Texto de partida
________________
Es curioso, pero la enfermedad mental me genera mucha más compasión que la física. Es ir por el hospital viendo a todos esos ancianos pluripatológicos y mi sensación, más que de comprensión y solidaridad por su sufrimiento, es que algo va muy, muy mal. "La esperanza de vida ha aumentado gracias a los avances en medicina", me dice mi madre, orgullosa, y yo pienso que para ser una especie de zombi dolorido que se mantiene vivo a base de insulina, estatinas y antihipertensivos, aliñado con analgésicos que van del gelocatil a la morfina, y regado todo ello con una generosa dosis de omeprazol que evite que se te agujeree el estómago, prefiero morirme.
Hoy estábamos atendiendo a un anciano en la interconsulta. Interconsulta quiere decir que te avisan de otros servicios del hospital porque los pacientes necesitan ayuda psicológica o psiquiátrica. Del rollo de "paciente ingresado durante un año dice estar deprimido" (lógico) o "paciente de 27 años con intervención de quiste medular que ha resultado en paraplejia verbaliza sintomatología ansiosa" (y quién no). El anciano de hoy, más que deprimido, estaba cabreado. "Si es que yo no he bebido nunca alcohol, señorita", decía, "ni fumado tabaco. Yo esperaba poder disfrutar de mi vejez y mi vejez me ha engañado". Luego decía que se le estaba clavando la cuña en la espalda y gritaba algo como "¿usted se cree que se le puede hacer esto a un cristiano?".
Su puntito histriónico lo tenía, el buen señor.
Los martes por la tarde me quedo en la UCI pediátrica, y como ahora paso toda la mañana dando vueltas por el hospital, procuro salir a comer fuera para despejarme. Hoy estaba el día un poco nublado, y como ahora me he vuelto nortéfila, casi agradecía el punto melancólico y el relativo fresquito del mediodía. Camino hacia la orilla de la playa, extiendo el pañuelo con estrellitas que llevaba en el cuello esta mañana y me siento encima con las piernas cruzadas. Me tomo mi cartón de gazpacho del Mercadona y unos pastelitos de bonitato y salmón que cociné ayer en el horno.
Después entro otra vez en el hospital, me pongo la bata, suspiro. Lo de ponerse la bata está lleno como de resignación, y al mismo tiempo te da cierto poder extraño. La bata dentro del hospital te cambia. Los médicos te saludan aunque no te conozcan, la gente te deja sitio en el ascensor, todo el que te ve caminar asume que tienes algo que hacer y que es importante.
________________
Datos para revisar
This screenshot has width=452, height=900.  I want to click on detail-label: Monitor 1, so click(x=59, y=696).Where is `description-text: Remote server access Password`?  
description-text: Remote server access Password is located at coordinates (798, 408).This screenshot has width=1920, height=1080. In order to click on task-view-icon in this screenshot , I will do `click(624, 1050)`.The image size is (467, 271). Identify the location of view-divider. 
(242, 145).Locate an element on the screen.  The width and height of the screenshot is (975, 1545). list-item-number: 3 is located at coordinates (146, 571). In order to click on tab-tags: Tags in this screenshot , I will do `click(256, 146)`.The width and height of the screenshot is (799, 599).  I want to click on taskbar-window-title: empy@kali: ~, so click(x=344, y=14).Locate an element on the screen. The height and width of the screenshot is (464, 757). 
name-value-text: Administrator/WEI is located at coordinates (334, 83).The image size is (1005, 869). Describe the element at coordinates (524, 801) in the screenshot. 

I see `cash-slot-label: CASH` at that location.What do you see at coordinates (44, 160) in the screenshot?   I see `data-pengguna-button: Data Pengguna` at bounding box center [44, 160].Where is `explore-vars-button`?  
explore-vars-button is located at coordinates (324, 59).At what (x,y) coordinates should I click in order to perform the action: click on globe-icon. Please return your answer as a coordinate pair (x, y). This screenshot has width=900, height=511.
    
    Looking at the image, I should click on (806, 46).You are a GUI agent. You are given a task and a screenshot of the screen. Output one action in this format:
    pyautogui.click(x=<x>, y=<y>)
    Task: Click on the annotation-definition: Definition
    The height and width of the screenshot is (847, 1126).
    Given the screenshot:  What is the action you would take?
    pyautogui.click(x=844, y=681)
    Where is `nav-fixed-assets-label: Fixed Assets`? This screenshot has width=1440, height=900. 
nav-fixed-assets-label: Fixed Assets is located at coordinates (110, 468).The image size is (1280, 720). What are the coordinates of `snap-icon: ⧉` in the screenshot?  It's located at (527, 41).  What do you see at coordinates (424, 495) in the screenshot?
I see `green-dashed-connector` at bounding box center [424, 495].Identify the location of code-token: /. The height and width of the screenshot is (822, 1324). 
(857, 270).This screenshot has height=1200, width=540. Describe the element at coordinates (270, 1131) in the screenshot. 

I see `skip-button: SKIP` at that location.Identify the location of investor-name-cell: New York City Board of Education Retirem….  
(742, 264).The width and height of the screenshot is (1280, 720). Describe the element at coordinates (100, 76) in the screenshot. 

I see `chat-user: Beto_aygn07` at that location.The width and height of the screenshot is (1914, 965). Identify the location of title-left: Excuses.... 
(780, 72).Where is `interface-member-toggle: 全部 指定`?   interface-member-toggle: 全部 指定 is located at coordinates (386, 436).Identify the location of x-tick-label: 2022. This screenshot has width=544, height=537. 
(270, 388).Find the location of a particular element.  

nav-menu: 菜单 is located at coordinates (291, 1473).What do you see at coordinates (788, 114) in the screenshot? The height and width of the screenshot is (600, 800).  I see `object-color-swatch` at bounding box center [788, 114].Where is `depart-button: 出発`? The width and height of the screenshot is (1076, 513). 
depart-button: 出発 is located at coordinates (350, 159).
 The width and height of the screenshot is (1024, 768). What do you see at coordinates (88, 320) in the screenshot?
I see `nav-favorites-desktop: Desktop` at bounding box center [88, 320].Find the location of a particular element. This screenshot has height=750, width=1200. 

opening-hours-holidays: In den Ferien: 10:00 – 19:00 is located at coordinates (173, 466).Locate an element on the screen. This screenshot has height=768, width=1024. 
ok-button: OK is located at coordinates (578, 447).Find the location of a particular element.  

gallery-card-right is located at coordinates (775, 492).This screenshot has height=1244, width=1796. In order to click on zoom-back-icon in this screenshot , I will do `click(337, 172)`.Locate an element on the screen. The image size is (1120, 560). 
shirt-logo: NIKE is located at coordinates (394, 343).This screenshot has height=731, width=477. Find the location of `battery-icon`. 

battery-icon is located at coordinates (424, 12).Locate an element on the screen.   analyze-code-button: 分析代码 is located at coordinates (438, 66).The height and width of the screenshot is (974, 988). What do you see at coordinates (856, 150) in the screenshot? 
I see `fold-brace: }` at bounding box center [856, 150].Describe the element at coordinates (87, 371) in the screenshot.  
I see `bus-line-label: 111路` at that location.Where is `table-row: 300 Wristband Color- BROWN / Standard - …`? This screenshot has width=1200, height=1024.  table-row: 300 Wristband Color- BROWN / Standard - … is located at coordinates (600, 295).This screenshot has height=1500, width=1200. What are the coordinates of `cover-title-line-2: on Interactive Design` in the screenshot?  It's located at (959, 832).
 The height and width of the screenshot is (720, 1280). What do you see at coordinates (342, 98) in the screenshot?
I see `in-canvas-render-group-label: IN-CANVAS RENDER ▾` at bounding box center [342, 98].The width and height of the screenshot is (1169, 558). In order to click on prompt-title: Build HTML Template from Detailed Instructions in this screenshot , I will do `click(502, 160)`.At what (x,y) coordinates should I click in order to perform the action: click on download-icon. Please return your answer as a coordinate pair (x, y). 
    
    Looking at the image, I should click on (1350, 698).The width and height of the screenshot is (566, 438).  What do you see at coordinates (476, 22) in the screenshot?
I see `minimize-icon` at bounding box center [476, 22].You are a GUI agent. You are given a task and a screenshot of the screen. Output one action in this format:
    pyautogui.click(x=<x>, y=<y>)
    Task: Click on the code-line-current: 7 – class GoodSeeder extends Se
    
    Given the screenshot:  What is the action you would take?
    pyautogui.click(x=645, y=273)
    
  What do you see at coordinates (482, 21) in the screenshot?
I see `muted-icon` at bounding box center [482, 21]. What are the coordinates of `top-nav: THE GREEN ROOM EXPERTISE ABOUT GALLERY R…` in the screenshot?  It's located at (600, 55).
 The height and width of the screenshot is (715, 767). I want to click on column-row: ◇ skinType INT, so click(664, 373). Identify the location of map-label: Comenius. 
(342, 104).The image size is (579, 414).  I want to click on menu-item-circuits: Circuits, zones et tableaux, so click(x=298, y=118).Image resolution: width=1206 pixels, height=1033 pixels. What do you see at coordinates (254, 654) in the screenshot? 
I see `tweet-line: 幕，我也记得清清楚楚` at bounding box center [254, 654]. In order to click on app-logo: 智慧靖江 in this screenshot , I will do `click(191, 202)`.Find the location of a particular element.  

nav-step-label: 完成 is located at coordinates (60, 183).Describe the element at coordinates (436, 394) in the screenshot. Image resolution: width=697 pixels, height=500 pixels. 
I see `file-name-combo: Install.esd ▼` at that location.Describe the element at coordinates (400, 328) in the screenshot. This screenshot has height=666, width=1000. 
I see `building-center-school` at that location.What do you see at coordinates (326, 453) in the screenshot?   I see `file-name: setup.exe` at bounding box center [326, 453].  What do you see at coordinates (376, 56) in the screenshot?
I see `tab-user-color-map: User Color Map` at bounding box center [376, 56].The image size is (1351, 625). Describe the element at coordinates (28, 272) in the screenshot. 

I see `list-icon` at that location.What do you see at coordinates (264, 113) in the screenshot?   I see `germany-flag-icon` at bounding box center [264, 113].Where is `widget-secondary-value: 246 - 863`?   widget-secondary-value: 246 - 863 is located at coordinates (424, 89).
________________
Qué hacer
Retoma el relato sobre la jornada en el hospital justo después de su última oración. Los registros provienen de una fuente distinta a la del texto.

Respuesta
Me resulta curioso que, a estas alturas de la vida y después de haber jurado que no quería ser médico, esté trabajando ahora en un hospital. Me siento un poco como jugando a Anatomía de Grey, y tengo que esforzarme por recordar que mi misión en esta vida no es entender cómo se insuliniza a un paciente. Me doy cuenta una vez más de que las cosas que nos interesan a mí y a mis locos compañeros de Salud Mental, en general al resto de la gente le importa un pimiento. A mí me resulta extraño lo de los médicos. ¿Cómo se pueden disociar los síntomas físicos de la vida de la persona? ¿Por qué no les entra curiosidad por saber qué hace que la obesa mórbida no pueda dejar de comer, o que el adolescente se niegue a controlarse la diabetes?
Puede sonar raro, pero me sentía mucho más cómoda en Agudos. Los locos son ciento cincuenta millones de veces más interesantes, sorprendentes, variados y (para mi gusto) dignos de compasión que los enfermos somáticos. Que te cuenten que les duele mucho la planta de los pies porque no les llega el riego sanguíneo no se puede comparar a que te cuenten que, de repente, todos los policías de la comisaría del pueblo se han convertido en zombis. Supongo que sobre gustos no hay nada escrito.
En general, en estos días, al llegar a casa tengo que sacudirme el poso de la enfermedad como si fuera un olor persistente que se te ha quedado pegado. Mirarme los pies y congratularme de que no tengan úlceras, agradecer a mi páncreas su funcionamiento razonablemente eficiente, tocarme la cintura para asegurarme de que no acumulo michelines que me van a llevar a la diabetes. Recordar que nada de lo que haga es un seguro para que la vejez no me traicione y, a la vez, que no debo aplazar las cosas.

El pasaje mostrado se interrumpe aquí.